Hello Dan,
You may use my Open XML Editor ("http://www.philo.de/xmledit/") to transcode XML documents from UCS-4 to UTF-8. The editor currently supports a couple of input formats, but only UTF-8 as output format. Loading the document and using the "save as ..." function should do the job. Be careful: just saving the document will replace the original with a UTF-8 version.

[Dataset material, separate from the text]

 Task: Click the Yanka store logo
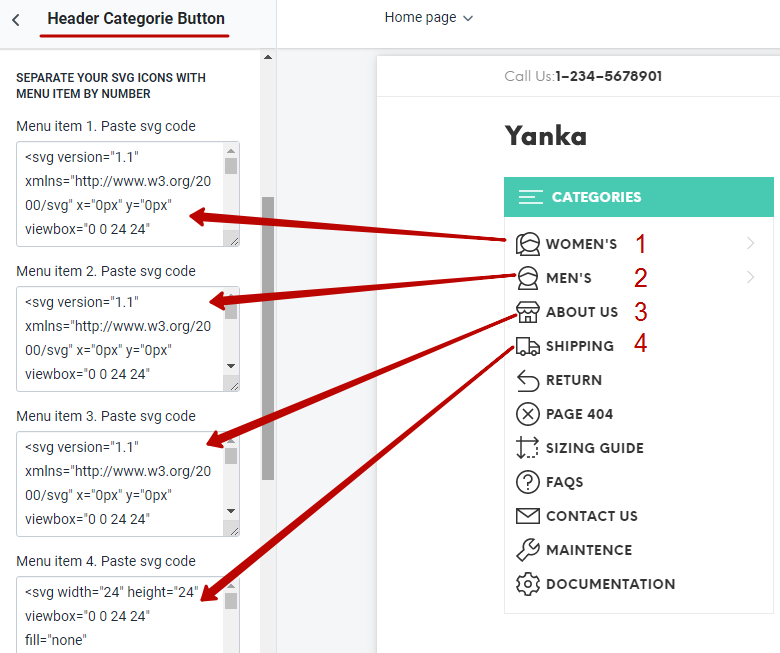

Note also that this is not a simple character by character transformation. Instead, a model of the XML document is internally built and this model is then serialized. This implies that - the transformation might not work if the input XML document is not wellformed, - some additional normalization of the XML document takes place (in particular: whitespace between markup in the XML prolog, i.e. before the first tag, is normalized to line breaks, empty elements are expanded, e.g. <foo/> becomes <foo></foo>, and character references are expanded), - external entities are not transcoded.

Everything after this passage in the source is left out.